Yes, the key word is “trust.” The trust has to do with utility, not mathematical or empirical demonstration–simply because no “proof” or probability assignment is available. We would first have to establish that all possible cases are just like all actually observed cases, precisely what we haven’t done.
What reason do you have for your mistrust?
I don’t typically mistrust my senses. But I don’t have any reason for thinking the inductive method used to reach the accepted scientific theories of today is any more reliable than the same method used to reach the false scientific theories of the past. So how reliable is it, really?
By the way, your mistrust is only in your words, not in your actions. I am willing to bet (again!) that you would never put your hand into a hot flame and “hope” that this time the flame will not burn you. You count on the uniformity of nature just as much as I do (and everyone else does).
Of course. What’s your point? We still cannot empirically demonstrate the uniformity of nature. And as far as I know the laws of gravity could cease to exist tomorrow and there would be nothing I could do about it.
So, again, and this time, please answer me: “what are your specific reasons to assume that it is possible that nature is not uniform”?
Simply because it is not been demonstrated that it IS uniform. This “possibility” is purely epistemic and is a function of my ignorance, just as thinking it is possible that nature takes its course according to deterministic laws is a function of my ignorance.
There is no reason to be “scared”. But don’t assume that reading a few pages on the net will give you qualification to speak of complex mathematical concepts - which take years to master.
I am not assuming this. I’ve had CLT shown to me many time by several professors and colleagues who deal with probabilities and statistics all the time. So I even though I have a rather basic understanding of how these theorems are supposed to work, I assure you that none of them solves the central problem of induction.
First, the Central Limit Theorems (observe the plural) are pure mathematical theorems - and there are quite a few of them. Indeed the one mentioned in the quoted articles is the most well-known, because it offers a great insight into the strange and beautiful fact that many, small independent variables will result in a normal distribution. But there are other ones, too, less known, but equally well established.
Sure.
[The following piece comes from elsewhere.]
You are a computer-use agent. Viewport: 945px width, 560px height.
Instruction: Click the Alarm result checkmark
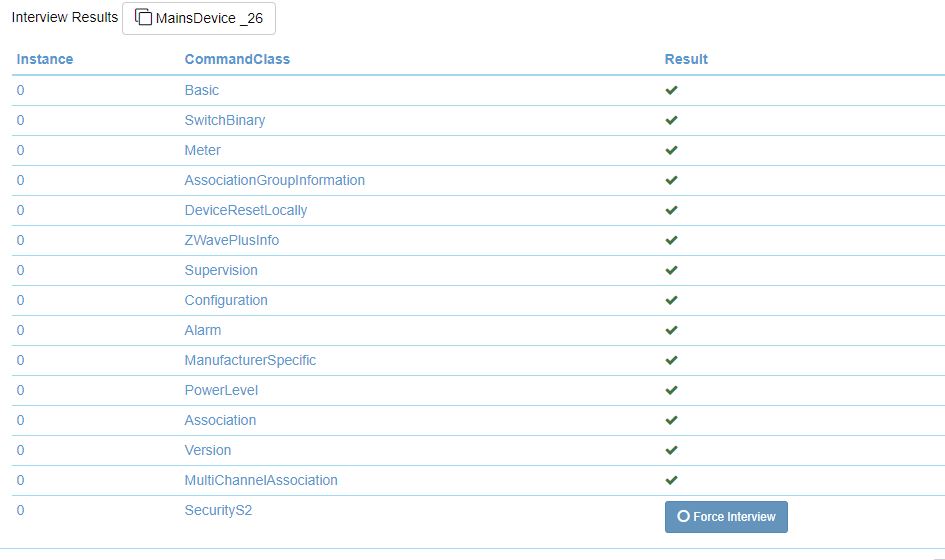pos(672,330)
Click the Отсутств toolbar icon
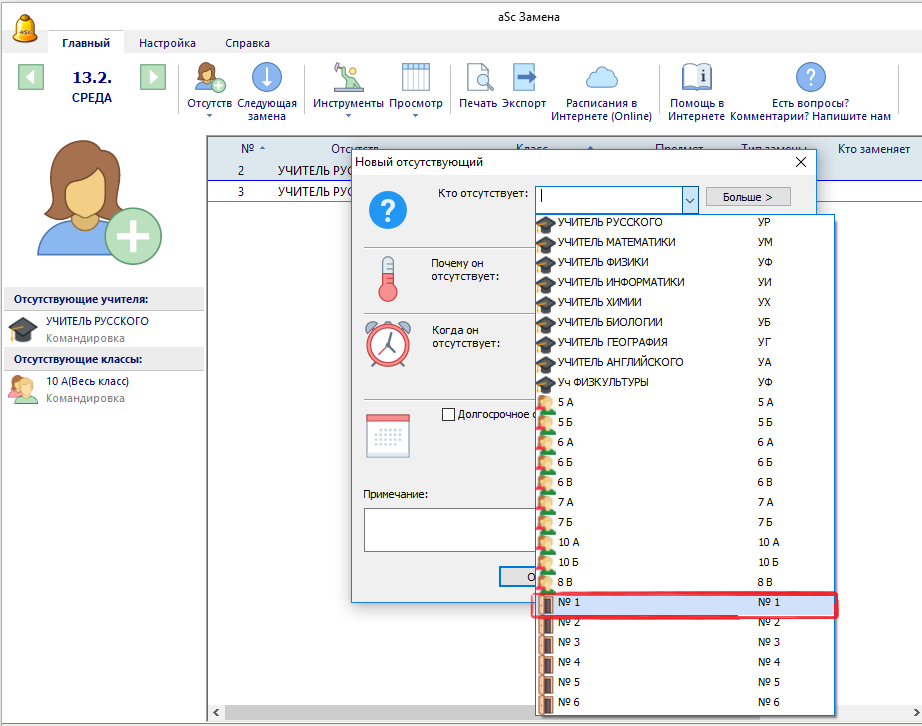The height and width of the screenshot is (726, 922). tap(209, 78)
But all the Bayesians that I know in my department will tell you that neither the CLT nor Bayes’ Theorem can solve the problem of induction.
 
You gotta be kidding. Why and how could and should a purely mathematical theorem be empirically verified?
That might have been a misnomer on my part. I don’t think any mathematical theorem could *or *should be empirically substantiated. But if any of these mathematical theorems are presupposing induction, then yes, they must face the tribunal of experience since inductive reasoning presupposes that necessity exists in nature. You can’t just “hope” that a mathematical theorem will always be applicable to nature, even if it has been in the past, simply because you have no mathematical or empirical reason to suppose that nature will be the same in future as it has been in the past.
You may dispute that the application of the theorem needs to be substantiated, but the theorem itself is beyond dispute.
I am not sure if the theorem itself is “beyond dispute.” That’s for mathematicians to decide. But it certainly seems mathematically reasonable to believe that it is.
However, if you wish to say that this particular theorem is not applicable, you should give reasons for that assertion.
I didn’t say the theorem is not applicable. I only said that as far as we know it **has been **applicable, but we have *no reason *to believe that it will **always be **applicable.